British Columbia residents purchasing property in other jurisdictions should be aware that REDMA will likely apply to their transaction if the property was marketed in British Columbia.
Finally, while REDMA provides robust statutory protections to purchasers of pre-sale units, it does not provide absolute protection against changes to construction plans. As long as developers disclose material changes, they have great flexibility when it modifying units under construction. Buyers should remember that traditional legal remedies are still applicable in pre-sale situations. While they may not allow a buyer to walk away from an agreement, compensation in the form of damages may be available where the purchaser does not get exactly what was bargained for.
Recent legislation emphasizes that developers must be vigilant about complying with their disclosure requirements under REDMA. Failure to do so can result in claims even after sales are complete and purchasers have taken possession of their units.

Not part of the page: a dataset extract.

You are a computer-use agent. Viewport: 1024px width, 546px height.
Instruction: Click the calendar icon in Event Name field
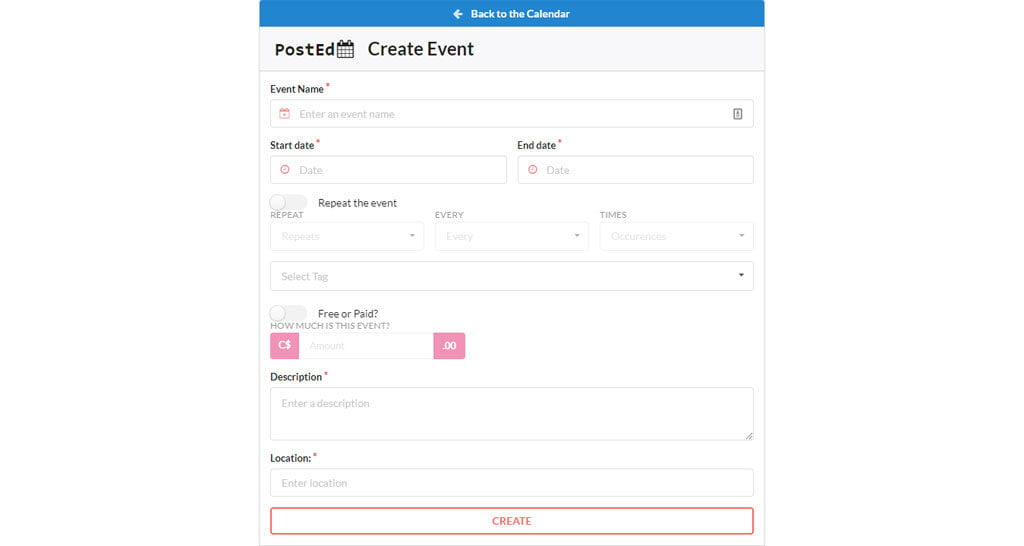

On the positive side, as long as a developer complies with its disclosure requirements, changes affecting the value, price, and use of the property can often be made without consequence under REDMA. Since amendments to disclosure statements do not generally allow purchasers to terminate their purchase contracts, developers should err on the side of disclosing whenever they have any doubt about the potential materiality of a change. Developers should also assume that anything more than the most insignificant construction delays should be properly disclosed. While early project completion dates likely will not cause problems under REDMA, developers should be wary of forcing purchasers to close early.
Developers must be diligent to follow procedural technicalities under REDMA or risk creating an opportunity for buyers to terminate their purchase agreements, regardless of any material change or actual impact on the buyer. Corrections to inadequate disclosure must both be filed with FICOM and delivered to the purchaser. In addition, changes should be disclosed immediately as they become known. Developers should keep evidence that purchasers have received all necessary disclosure documents.
Developers of properties outside of British Columbia need to be aware that REDMA applies to any project marketed in British Columbia and that it may impose more onerous obligations than their home legislation. Even very informal activities aimed at selling properties will be considered marketing and attract the consequences of REDMA.
While there is no reason to cease the practice of providing outside completion dates, developers should be aware that they cannot rely on these to relieve them of their disclosure obligations under REDMA. Changes to estimated completion dates should be disclosed regardless. Developers should also be aware that outside completion dates may not provide a defence in a claim for misrepresentation under contract law, although this has yet to be definitively determined in the courts.
Finally, developers should be aware that beyond the rights created by REDMA, standard contract remedies are available to purchasers who do not get what they bargained for.